Occupation. Resistance. Liberation.
In love, as in war, the first casualty is truth.
PARIS, 1942
Swastikas on the Eiffel Tower, jackboots in the Champs-Elysées,
translucent blue paint on the streetlights.
Frustrated by the Nazi Propaganda Ministry’s repeated censorship of his cynical detective films, stylish French movie producer Xavier Prévost (56) decides to make an elaborate fairy tale.
And he has just the right fairy tale in mind. When he was nineteen, and a mere paperhanger, he became deeply infatuated with Céleste Lavisse, a match-baron’s sublimely beautiful daughter. It was for Céleste that he penned La Rose parfaite, a La Belle et la bête-type romantic fantasy set in a rose-growing kingdom overrun by an ogre and his goblins. A story that, by sheer coincidence, has remarkable allegorical relevance to the situation in Occupied France.

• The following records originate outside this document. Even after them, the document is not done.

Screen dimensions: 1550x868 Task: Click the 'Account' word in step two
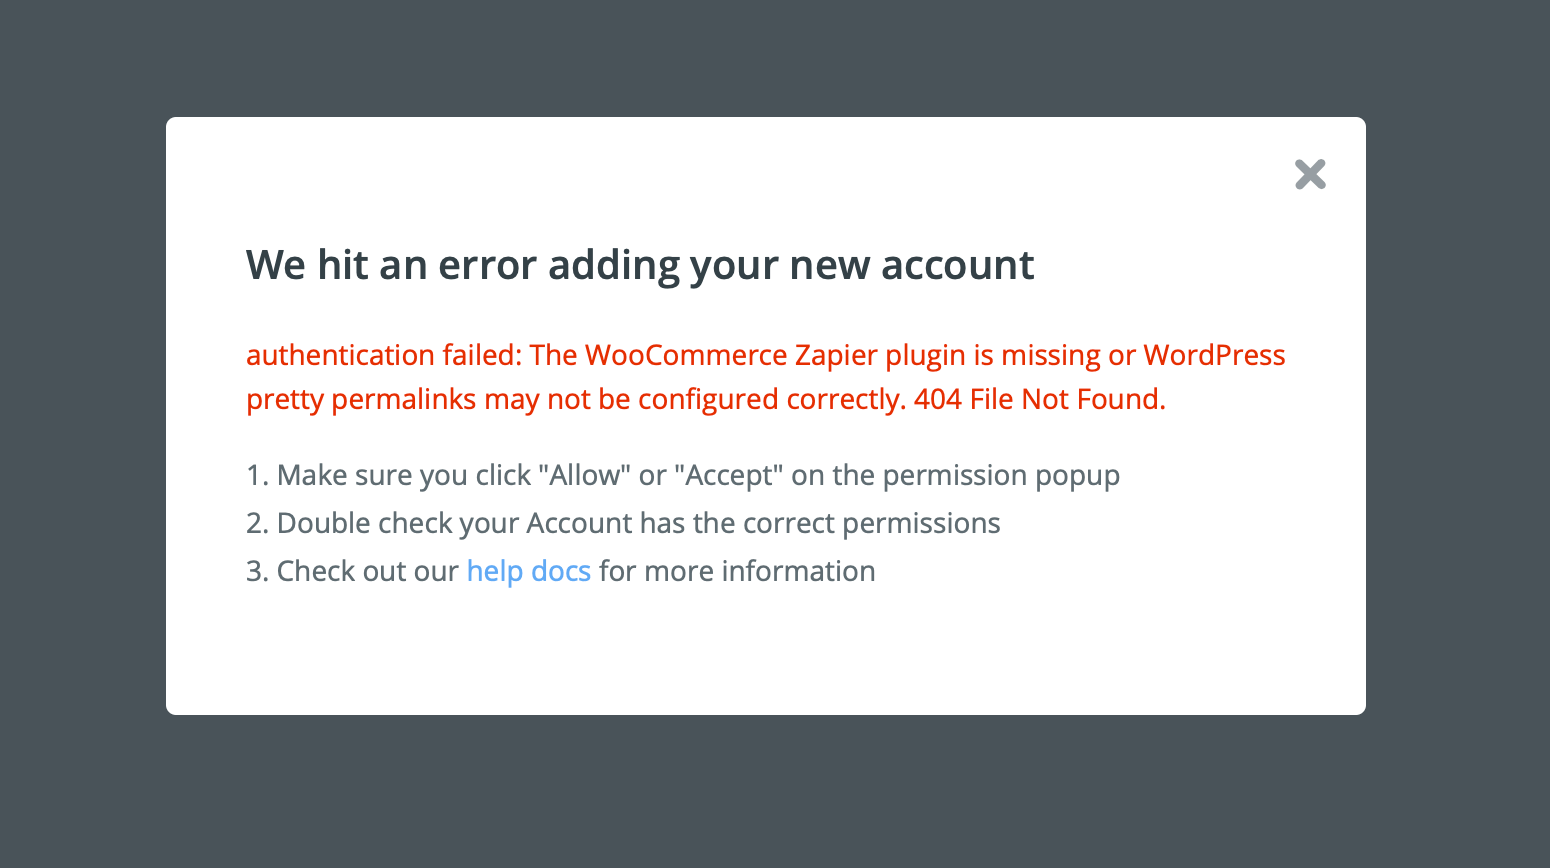(580, 523)
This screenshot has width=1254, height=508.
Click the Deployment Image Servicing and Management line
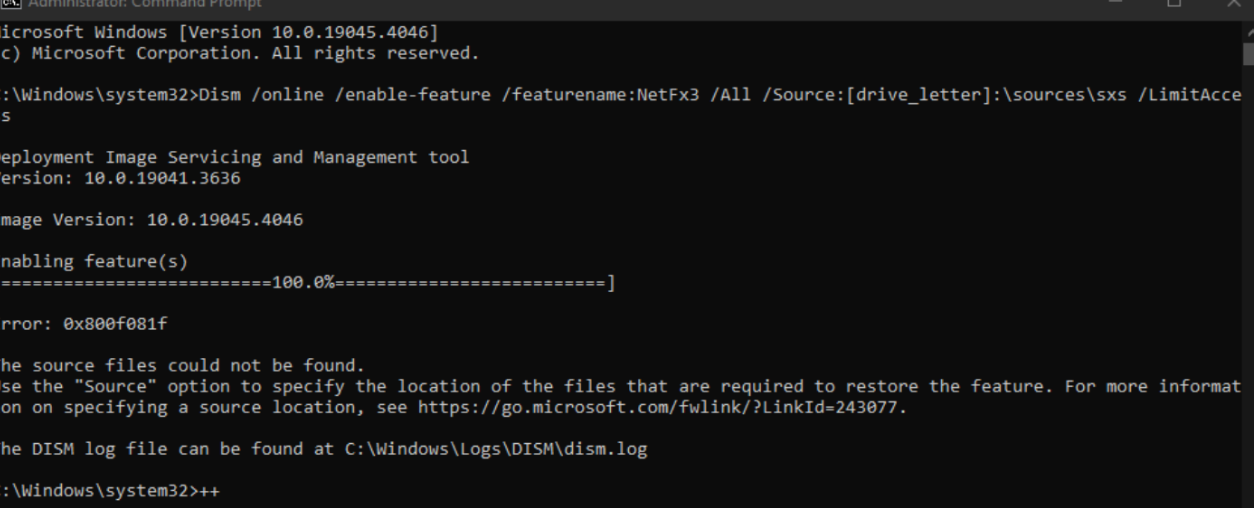click(234, 157)
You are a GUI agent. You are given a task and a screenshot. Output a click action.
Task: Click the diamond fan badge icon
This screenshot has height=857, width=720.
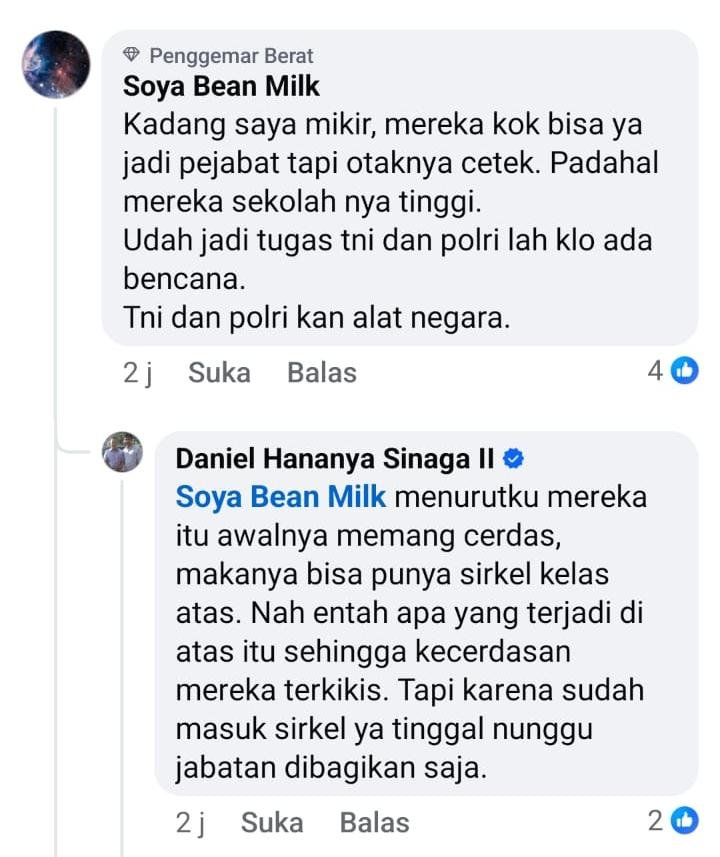pyautogui.click(x=133, y=56)
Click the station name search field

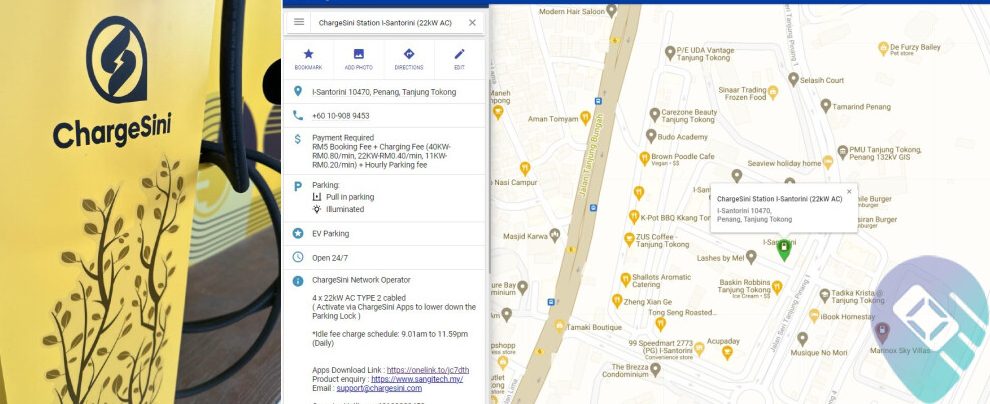tap(385, 22)
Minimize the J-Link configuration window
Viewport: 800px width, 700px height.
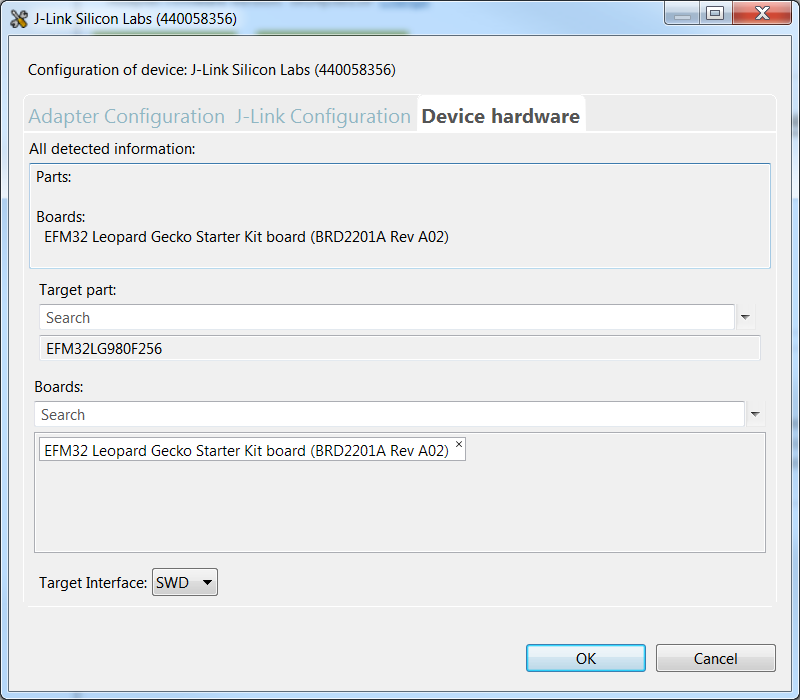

So as Prévost goes about mobilizing the talent, finances and resources to shoot his daring love story ... as he juggles a black market brother, a Resistant son, a volatile ex-lover and a clandestine writer who may or may not be Jewish ... as he does all this, and as he repeatedly assures suspicious Propaganda Ministry officials that the film is “just a love story”, Prévost is compelled to review again his mysteriously thwarted romance with Céleste Lavisse, and to reflect upon all the things he did not allow himself to believe, and all the things he did not permit himself to say.
This is the story of The Inexpressible.